El Tribunal Constitucional en entredicho

Las declaraciones de María Luisa Brahm no son un exabrupto en medio de una sana ecología institucional de Chile. Por el contrario, ocurren en medio de controversias habituales generadas por la reincidencia política de una cultura binominal de empate ideológico en el país, y de una visión instrumental de las instituciones. Debido a ese “binominalismo”, para llenar las vacantes de cargos superiores, como ministros del TC o de la Corte Suprema, se articulan verdaderas cadenas oligárquicas de parientes o amigos o socios, y de clientes políticos, que muchas veces deforman sus competencias y funcionamiento sano, e impiden el control y equilibrio interórganos, propios de una democracia, pues se usan para pagar favores o adquirir poder.


Las fuertes declaraciones de María Luisa Brahm sobre la eventualidad de corrupción en los retrasos en la tramitación de causas ante el Tribunal Constitucional (TC), del cual es actualmente su presidenta, constituyen una de las afirmaciones más fuertes que se han escuchado en muchos años sobre el funcionamiento institucional del país.

Lo dicho por la ministra Brahm –quien señaló que muchas causas, pese a estar listas para su vista, no se sometían a discusión y fallo, como pudo constatar a su llegada a la presidencia del organismo– enfoca directamente la responsabilidad en su antecesor, el ministro Iván Aróstica, quien en el ejercicio de su cargo era el responsable de ponerlas en tabla.

Fuera de la gravedad y alcances de las declaraciones de la ministra Brahm, que entre otros aspectos deja expuesto al TC a una indagatoria de carácter judicial por la eventualidad de haberse cometido delitos funcionarios, parece oportuno reflexionar sobre la constitución y funcionamiento de los órganos superiores del Estado, entre ellos, de los jurisdiccionales.

Las declaraciones de María Luisa Brahm no son un exabrupto en medio de una sana ecología institucional de Chile. Por el contrario, ocurren en medio de controversias habituales generadas por la reincidencia política de una cultura binominal de empate ideológico en el país, y de una visión instrumental de las instituciones.

Debido a ese “binominalismo”, para llenar las vacantes de cargos superiores, como ministros del TC o de la Corte Suprema, se articulan verdaderas cadenas oligárquicas de parientes o amigos o socios, y de clientes políticos, que muchas veces deforman sus competencias y funcionamiento sano, e impiden el control y equilibrio interórganos, propios de una democracia, pues se usan para pagar favores o adquirir poder.

Genera enorme desconfianza pública cuando queda en evidencia que decisiones respecto a temas tan trascendentes para la ciudadanía, como los relativos a las AFP o las Isapres, quedan entregadas a un vaivén entre el Poder Judicial y el Tribunal Constitucional , donde son analizadas y decididas por jueces –a lo menos algunos de ellos– con estrechos lazos y relaciones de intereses con esas industrias. Y por el poco cuidado de quienes los nombran, en cuanto a asegurar  la autonomía horizontal y vertical de tales órganos.
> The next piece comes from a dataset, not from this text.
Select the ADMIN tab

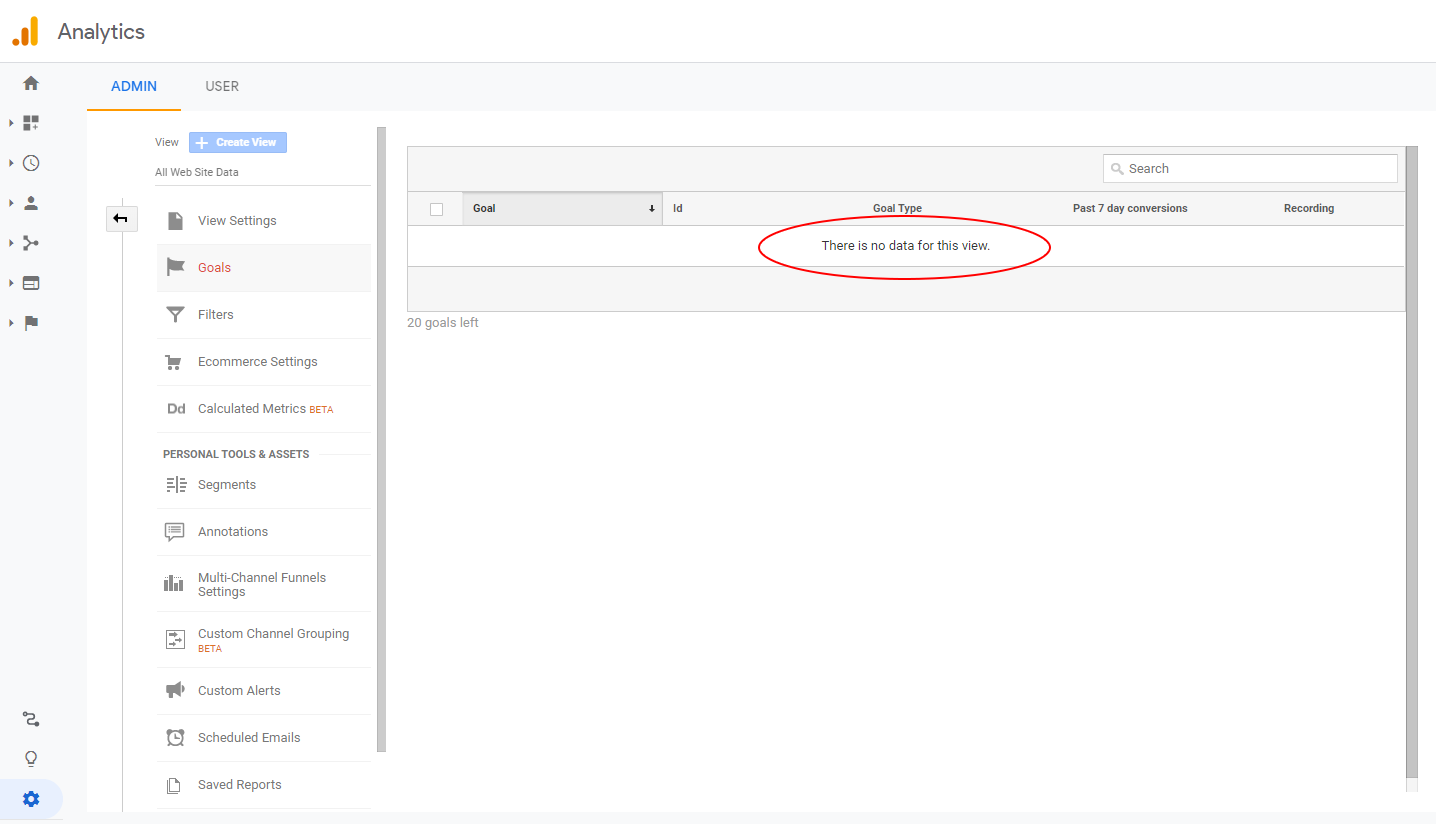click(134, 86)
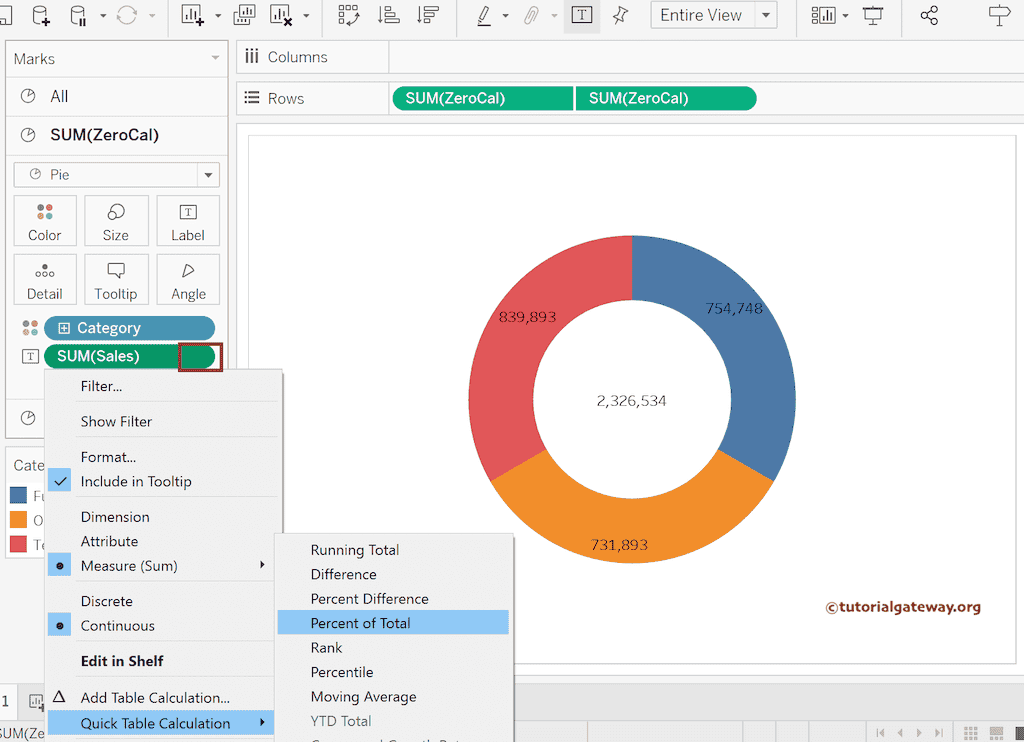Open the Angle marks card
1024x742 pixels.
pyautogui.click(x=188, y=280)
La opinión pública ha visto en los últimos años cómo el TC se ha desplazado desde una posición de control jurídico constitucional de la ley, en su origen, hacia un cariz marcadamente legislativo y “contramayoritario” de las decisiones parlamentarias, que no le corresponde, exhibiendo muchas veces, incluso, un talante de poder constituyente y de autonomía regia, frente a los otros órganos y poderes del Estado, y la ciudadanía toda.

Es evidente que ello se vio facilitado por las reformas constitucionales del año 2005. Estas, junto con ampliar el número de miembros y de empeorar aún más la forma de su designación, también amplió enormemente sus competencias.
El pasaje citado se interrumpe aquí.